The extent of the influence of private contractors over Scottish Water is unclear as the project requires a land deal that would last longer than the current PFI contract at Seafield – and the land, like Scottish Water, is ultimately owned by the public sector.
Proposals to build a single wind turbine on the site are the result of long standing collaboration between PEDAL and neighbouring community group Greener Leith. We already have funding from the Scottish Government and British Gas Energyshare in place to take the project to planning application and grid connection.
Expert opinion suggests that the Seafield site is the most productive site in the area. To date, our feasibility work has not uncovered any environmental or engineering reason why the Seafield project could not proceed.
Eva Schonveld, Chair of PEDAL – Portobello Transition Town said:
“We are particularly frustrated that Scottish Water has taken a whole year to identify these issues, during which a huge number of volunteer hours have been put into the project. Our feasibility work shows there are no technical ‘show-stoppers’ to building a turbine here, we are the most supported of nearly 1000 projects across the UK that took part in the Energyshare competition, and we have all the funds in place to take the project to planning submission.

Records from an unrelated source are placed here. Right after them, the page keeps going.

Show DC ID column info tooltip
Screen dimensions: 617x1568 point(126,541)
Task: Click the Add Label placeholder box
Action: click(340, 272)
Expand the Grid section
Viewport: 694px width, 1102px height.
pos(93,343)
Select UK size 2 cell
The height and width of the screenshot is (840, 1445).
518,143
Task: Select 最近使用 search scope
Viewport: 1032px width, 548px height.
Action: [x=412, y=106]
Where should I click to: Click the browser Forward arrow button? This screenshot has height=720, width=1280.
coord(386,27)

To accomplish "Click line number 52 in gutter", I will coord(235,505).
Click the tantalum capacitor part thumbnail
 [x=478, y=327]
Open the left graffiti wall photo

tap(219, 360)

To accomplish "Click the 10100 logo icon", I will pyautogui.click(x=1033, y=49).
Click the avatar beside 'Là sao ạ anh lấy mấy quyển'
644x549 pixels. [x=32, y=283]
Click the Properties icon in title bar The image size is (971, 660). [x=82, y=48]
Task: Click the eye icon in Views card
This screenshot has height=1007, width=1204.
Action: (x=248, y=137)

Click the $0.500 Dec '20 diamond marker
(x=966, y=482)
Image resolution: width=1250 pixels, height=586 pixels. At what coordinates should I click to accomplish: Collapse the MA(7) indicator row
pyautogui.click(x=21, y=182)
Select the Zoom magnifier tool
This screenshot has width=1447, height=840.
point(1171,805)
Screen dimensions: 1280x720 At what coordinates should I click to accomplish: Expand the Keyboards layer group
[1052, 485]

“We continue to try to resolve the issue of liability through negotiations and political solutions. It seems extraordinary that dozens of wind turbines operate without incident on sewage works around the world, but this cannot be done on public land in Edinburgh. We simply cannot accept that, which is why we are determined to find a way forward.”
Charlotte Encombe, Chair of Greener Leith said:
“We are bitterly disappointed to have got this far only for the project to be stalled on what looks like a technicality. We are exploring every available option to resolve this impasse, and will not give up on the project yet. We owe it to the thousands of supporters who voted for us on Energyshare.com, the hundreds of local people who will benefit and our project funders to try to find a way to break the deadlock.”
Georgy Davis of Community Energy Scotland, a membership organisation that represents community renewable energy projects in Scotland said:
“This is a disappointing turn of affairs for this inspirational project that is a result of significant community efforts.
“The issue of indemnity for third parties in relation to land that has existing infrastructure on it is one that could be of increasing significance for community-led renewable projects particularly in the urban environment potentially hampering the Scottish Government’s ability to achieve it’s target for renewables in general and community renewables in particular. We believe the issue needs resolved.”
The two groups held a peaceful demonstration at the proposed site yesterday, 28th April.
Large scale wind turbines can be found at industrial sites in other countries such as England, Holland and the USA. These include turbines at commercial ports, chemical plants, water treatment and waste water treatment works. Those to be found in operation in England include 1x 1,300KWp turbine at Hull Waste Water Treatment Works and 2x 600KWp turbines at Mablethorpe Sewage Treatment Works. Further, consented wind projects at waste water treatment works are: Bristol (4x 3,000KWp), Newthorpe in Nottinghamshire (1x 3,300KWp) and Severn-Trent in Leicestershire (1x 3,400KWp).
The Scottish Government’s target is to achieve 100% of electricity demand from renewables by 2020 and 500MW of community-owned renewables by the same date. See their Electricity Generation Policy at http://www.scotland.gov.uk/Resource/0038/00389294.pdf for more information. To-date, community owned renewable energy projects in Scotland have a combined generating capacity of 19MW, mainly in the form of on-shore wind and hydro.
More than 90 PFI or PPP projects exist on publicly-owned land around Scotland, therefore PEDAL and Greener Leith believe it is only a matter of time before other community renewables projects encounter similar problems.